After years of knowing its meaning, I encounter
the word out of expected context and must look up the definition,

one I know I learned early, studying music—ligature, a mark
to indicate notes that belong together, a phrasal unit.

Now, I read the word and think binding, picture the figure-eight
cuffs around a person’s wrists or, on a crime show, the red

circling the victim’s neck. I think then of the word frenulum,
a misstep in my synapses, but my tongue demands

I now pronounce its syllables: fren-u-lum, the sounds
like small hills, rolling. Frenulum, a fold of skin that limits

movement—in the human body, found on the penis,
in the clitoris, and under the tongue, our natural instruments

of pleasure and pain. My mother once told me about a Korean father
who slit his American son’s frenulum to ensure full lingual movement

for unmarred English speech—no mistaking “l” for “r,” saying “loyal”
instead of “royal,” “regal” not “legal.” Fearing my own

tongue cut, I practiced pronunciation the way I practiced piano,
in private, the obsessive rigor of learning the right way

to alight on language.
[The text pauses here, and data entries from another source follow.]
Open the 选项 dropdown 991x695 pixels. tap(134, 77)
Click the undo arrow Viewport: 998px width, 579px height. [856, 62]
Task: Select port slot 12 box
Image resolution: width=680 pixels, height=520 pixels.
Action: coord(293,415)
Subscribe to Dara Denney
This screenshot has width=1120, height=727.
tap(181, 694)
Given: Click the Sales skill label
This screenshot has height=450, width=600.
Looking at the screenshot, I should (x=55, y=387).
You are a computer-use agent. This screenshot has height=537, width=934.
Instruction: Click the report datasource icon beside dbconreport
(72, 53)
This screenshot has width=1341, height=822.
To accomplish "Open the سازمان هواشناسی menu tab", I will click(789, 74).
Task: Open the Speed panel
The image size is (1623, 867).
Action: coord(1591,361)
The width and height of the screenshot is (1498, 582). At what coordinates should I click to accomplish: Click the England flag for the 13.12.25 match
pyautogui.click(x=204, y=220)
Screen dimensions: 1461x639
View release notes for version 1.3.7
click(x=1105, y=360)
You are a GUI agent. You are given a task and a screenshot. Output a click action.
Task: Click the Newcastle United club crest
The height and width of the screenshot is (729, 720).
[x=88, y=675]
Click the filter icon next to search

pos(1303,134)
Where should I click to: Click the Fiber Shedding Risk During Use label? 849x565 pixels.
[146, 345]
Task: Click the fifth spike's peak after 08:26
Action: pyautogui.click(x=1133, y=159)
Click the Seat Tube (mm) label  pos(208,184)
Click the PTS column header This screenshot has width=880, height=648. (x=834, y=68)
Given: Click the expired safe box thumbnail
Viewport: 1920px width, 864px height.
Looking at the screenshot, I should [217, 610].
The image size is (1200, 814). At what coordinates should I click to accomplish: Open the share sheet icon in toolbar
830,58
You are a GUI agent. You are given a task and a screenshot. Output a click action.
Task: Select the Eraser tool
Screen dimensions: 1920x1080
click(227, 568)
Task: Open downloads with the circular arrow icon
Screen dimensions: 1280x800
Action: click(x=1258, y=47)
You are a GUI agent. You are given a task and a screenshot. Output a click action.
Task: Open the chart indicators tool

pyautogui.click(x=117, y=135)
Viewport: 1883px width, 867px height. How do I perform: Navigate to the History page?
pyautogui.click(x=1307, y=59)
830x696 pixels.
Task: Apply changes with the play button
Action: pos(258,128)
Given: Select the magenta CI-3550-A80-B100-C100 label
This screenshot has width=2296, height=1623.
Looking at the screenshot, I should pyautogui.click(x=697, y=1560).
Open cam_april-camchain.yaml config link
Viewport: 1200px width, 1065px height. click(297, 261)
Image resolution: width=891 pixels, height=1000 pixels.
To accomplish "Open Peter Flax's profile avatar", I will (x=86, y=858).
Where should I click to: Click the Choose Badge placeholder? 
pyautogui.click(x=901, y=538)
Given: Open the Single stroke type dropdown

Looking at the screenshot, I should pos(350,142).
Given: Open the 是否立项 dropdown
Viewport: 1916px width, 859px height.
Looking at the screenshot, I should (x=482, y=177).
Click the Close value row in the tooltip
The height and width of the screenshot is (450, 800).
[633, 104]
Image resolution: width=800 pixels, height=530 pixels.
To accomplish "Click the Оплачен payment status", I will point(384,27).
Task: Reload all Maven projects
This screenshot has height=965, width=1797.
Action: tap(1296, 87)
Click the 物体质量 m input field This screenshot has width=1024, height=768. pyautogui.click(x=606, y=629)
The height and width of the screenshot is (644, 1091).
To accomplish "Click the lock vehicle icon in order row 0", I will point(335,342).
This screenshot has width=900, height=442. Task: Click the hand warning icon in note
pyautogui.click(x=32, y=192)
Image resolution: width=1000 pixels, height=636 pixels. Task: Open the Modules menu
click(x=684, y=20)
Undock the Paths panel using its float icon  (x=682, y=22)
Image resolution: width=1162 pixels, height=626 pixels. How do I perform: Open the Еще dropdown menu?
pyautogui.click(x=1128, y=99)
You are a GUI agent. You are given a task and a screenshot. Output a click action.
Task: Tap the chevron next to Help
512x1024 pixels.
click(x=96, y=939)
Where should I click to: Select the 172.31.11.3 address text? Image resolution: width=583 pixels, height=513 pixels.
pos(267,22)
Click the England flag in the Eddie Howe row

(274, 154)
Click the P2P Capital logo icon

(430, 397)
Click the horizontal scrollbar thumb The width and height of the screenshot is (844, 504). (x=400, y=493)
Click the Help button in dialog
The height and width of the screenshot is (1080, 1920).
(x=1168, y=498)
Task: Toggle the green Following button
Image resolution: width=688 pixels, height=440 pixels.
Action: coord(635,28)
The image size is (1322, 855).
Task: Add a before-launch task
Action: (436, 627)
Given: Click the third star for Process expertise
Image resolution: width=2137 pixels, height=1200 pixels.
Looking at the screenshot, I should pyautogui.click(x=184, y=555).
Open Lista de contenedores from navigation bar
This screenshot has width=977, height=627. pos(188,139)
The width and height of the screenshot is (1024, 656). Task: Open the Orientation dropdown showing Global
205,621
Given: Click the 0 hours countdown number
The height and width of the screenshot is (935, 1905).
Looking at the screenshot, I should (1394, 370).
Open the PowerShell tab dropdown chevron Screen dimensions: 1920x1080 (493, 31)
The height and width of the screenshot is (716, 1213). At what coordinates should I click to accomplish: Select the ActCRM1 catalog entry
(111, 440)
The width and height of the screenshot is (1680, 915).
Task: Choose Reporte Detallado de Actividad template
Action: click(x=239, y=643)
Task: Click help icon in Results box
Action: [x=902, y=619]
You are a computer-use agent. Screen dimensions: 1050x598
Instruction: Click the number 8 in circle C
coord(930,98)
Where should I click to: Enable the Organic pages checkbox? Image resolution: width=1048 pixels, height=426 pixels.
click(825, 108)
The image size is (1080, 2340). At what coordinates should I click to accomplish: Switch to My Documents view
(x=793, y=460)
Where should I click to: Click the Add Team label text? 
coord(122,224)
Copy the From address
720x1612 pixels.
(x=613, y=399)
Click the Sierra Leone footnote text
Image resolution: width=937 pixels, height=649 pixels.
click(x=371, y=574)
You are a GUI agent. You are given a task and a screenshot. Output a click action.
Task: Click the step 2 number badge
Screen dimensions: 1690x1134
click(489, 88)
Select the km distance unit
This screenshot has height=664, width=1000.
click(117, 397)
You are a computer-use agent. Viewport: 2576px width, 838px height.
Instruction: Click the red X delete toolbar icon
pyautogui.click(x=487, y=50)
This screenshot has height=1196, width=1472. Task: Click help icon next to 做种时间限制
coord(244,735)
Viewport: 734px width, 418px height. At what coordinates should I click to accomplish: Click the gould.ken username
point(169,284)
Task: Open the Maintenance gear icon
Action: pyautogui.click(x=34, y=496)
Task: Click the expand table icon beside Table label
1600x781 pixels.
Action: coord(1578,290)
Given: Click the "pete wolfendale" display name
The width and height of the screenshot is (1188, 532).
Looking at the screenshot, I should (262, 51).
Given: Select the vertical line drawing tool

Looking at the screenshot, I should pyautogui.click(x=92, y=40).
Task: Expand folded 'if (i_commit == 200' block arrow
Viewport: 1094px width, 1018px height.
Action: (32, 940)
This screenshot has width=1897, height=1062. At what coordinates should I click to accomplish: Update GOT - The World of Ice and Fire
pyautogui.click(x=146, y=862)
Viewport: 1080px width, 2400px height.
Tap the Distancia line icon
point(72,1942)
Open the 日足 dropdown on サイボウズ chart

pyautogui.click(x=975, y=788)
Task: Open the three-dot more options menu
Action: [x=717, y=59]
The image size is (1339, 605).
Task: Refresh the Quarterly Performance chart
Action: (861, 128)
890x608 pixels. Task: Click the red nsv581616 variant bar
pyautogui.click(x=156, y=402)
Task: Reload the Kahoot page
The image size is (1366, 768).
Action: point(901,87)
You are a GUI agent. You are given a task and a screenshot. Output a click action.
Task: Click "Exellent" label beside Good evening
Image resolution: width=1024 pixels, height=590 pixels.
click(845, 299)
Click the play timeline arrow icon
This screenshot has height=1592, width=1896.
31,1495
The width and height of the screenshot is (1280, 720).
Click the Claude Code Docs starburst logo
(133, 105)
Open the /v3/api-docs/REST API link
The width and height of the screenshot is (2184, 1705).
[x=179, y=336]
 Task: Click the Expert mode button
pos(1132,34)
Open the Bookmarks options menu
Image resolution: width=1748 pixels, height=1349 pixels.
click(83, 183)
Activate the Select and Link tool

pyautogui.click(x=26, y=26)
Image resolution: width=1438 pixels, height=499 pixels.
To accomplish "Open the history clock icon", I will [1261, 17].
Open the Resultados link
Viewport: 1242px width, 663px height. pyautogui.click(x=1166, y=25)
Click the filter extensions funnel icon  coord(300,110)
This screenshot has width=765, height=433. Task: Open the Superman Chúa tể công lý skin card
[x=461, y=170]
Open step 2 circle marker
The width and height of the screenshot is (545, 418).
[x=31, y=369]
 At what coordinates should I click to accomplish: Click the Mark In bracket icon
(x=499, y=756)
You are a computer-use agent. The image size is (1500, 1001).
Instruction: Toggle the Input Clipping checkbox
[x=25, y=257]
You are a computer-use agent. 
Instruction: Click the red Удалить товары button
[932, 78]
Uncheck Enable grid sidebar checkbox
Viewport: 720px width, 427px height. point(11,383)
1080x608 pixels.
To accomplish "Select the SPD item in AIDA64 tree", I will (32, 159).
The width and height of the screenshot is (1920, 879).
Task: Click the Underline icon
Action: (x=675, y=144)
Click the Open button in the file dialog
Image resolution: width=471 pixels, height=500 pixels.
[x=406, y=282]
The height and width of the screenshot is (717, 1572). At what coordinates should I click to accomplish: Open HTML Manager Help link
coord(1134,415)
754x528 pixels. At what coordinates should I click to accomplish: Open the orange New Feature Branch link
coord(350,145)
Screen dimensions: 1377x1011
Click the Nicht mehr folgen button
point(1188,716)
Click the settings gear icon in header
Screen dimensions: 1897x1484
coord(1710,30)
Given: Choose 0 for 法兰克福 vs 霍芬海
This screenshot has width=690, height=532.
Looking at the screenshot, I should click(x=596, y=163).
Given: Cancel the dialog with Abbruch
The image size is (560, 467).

Puberty came early, at ten,
each month bringing its stabbing pain, blood that soaked

through my underwear as I sat on the wooden bench running
Hanon scales, chords and arpeggios, the skin between my fingers

near splitting. And so, the word circumcision comes to mind, how pain
by design must numb memory. I quit piano because the music

refused me. In my mother’s perspective, I wasn’t willing
to make the sacrifice. Now, music-less, I drive through falling

leaves to yoga class, where my teacher returns
from maternity leave, baby in tow. She describes the birth

as “spinal labor,” a pain she knows she felt but now cannot find
words for or maybe can’t remember. Twenty-seven hours

of labor, an unreasonable, unfathomable fact, beyond language,
beyond memory, beyond sacrifice, all of which puts me

to shame. The other women nod sympathetically and there’s
a small piercing in my left abdomen, another egg beginning

its monthly descent. My teacher smiles and sips tea: she’s come
out the other side. In a circle of sunlight, the baby dozes and wakes,

waves mittened fists; blinks, giggles, babbles,
and sticks out an intact pink tongue.